Shell - 5p off per litre off V-Power Nitro + Unleaded & Diesel. Just download the voucher off the Barclaycard Bespoke offers website.

Download by the 1st June use by the 9th June

Offer terms and conditions

• A printed voucher must be presented to the cashier when paying for your V-Power Nitro+ fuel. Please note a digital voucher presented on a mobile device will not be accepted.
• Damaged, defaced or copied vouchers will not be accepted.
• * Voucher entitles you to 5p off per litre of Shell V-Power Nitro+ Unleaded or Shell V-Power Nitro+ Diesel, up to a maximum of 50 litres per transaction.
• Cannot be used in conjunction with any other offer or a Fuel Card.
• Offer available at Participating Shell service stations in Great Britain only.
• Offer valid for customers aged 16 and over only.
• Offer valid on V-Power Nitro+ fuel only.
• Offer limited to one voucher per visit.
• Voucher is non-transferable.
• Multiple vouchers may be downloaded.


----------



## Puntoboy (Jun 30, 2007)

50 litres wouldn't fill my tank


----------



## WP-UK (Apr 24, 2011)

Nice find, thanks!


----------



## Natalie (Jan 19, 2011)

Puntoboy said:


> 50 litres wouldn't fill my tank


You can use the voucher more than once before the 9th :thumb:
Although you'd have to go on a different day I'd guess as it says 1 voucher per visit?


----------



## RD55 DUN (Dec 30, 2008)

Excellent...

...im heading up to KH for a track session later so this will be useful! :thumb:


----------



## Beancounter (Aug 31, 2006)

Be careful with this though. They did this offer before (currently running actually) and my garage, although confirmed as taking part, their scanner wouldn't recognise the coupon, so told me to claim it from the website and get another voucher. 
Could be a one off, but worth bearing in mind  :thumb:


----------



## DMH-01 (Mar 29, 2011)

Haven't had any issues with the printed vouchers (Bespoke - any fuel 5p off) at my local garage and I've used a few now :thumb:


----------



## PugIain (Jun 28, 2006)

We don't have a Shell in Grimsby currently do we?
The one on the 180 was a pile of rubble the other week!
Besides, I don't have a printer.


----------



## sistersvisions (Jul 28, 2010)

Many thanks for this...:thumb:


----------



## Natalie (Jan 19, 2011)

PugIain said:


> We don't have a Shell in Grimsby currently do we?
> The one on the 180 was a pile of rubble the other week!
> Besides, I don't have a printer.


I go to the ones in 'Ull. Only really in Gy for footy nowadays.

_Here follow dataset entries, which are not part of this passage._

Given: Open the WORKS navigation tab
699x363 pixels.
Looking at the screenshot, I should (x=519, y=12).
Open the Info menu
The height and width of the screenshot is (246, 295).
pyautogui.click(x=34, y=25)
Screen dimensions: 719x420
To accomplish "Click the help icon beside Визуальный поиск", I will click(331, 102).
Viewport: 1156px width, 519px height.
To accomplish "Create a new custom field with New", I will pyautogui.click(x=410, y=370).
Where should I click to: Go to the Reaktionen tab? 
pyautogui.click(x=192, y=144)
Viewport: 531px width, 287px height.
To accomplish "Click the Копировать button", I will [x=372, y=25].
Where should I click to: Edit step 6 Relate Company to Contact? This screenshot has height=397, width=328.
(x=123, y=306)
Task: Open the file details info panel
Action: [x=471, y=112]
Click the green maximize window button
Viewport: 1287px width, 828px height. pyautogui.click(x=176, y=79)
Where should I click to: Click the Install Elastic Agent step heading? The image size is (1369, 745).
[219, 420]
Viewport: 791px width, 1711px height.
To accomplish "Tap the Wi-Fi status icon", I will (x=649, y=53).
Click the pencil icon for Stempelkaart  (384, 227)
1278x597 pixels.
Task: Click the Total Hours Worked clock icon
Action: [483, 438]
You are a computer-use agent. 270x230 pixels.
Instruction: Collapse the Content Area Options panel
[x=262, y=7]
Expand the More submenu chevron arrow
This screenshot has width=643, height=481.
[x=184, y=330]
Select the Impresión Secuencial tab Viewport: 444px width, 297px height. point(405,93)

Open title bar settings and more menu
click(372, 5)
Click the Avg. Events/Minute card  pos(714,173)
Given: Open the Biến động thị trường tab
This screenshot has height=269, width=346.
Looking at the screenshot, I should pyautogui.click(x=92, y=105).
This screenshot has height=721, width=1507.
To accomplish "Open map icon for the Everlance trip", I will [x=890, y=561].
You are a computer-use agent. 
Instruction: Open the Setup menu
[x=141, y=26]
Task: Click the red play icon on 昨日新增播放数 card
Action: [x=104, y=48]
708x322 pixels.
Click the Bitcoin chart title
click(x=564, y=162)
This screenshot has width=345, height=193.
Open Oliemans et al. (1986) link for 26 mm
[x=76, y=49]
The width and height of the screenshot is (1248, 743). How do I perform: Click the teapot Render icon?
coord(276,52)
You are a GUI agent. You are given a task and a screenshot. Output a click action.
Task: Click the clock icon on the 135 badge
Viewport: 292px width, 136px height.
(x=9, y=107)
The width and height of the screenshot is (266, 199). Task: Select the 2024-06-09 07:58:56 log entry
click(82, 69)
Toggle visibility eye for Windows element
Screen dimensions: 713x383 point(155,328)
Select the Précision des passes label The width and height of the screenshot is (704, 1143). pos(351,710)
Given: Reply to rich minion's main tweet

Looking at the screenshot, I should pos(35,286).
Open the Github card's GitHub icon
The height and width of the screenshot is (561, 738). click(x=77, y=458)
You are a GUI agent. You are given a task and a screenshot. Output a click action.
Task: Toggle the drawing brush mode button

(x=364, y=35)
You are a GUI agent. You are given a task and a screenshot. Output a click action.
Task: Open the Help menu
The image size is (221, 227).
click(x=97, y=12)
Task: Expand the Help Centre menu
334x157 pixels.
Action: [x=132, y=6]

Hopefully when they reopen it you'll be able to get more than one car at the pumps!


----------



## PugIain (Jun 28, 2006)

Natalie said:


> Hopefully when they reopen it you'll be able to get more than one car at the pumps!


Yes, I don't use it a lot, but that was a silly layout.


----------



## VW Golf-Fan (Aug 3, 2010)

Nice one ta, will use the voucher tomorrow when I fill my car up for going to Sheffield this weekend,


----------



## Blueberry (Aug 10, 2007)

Thanks Natalie for this. Just printed my voucher. Do you come to 'Ull often?


----------



## Natalie (Jan 19, 2011)

Blueberry said:


> Thanks Natalie for this. Just printed my voucher. Do you come to 'Ull often?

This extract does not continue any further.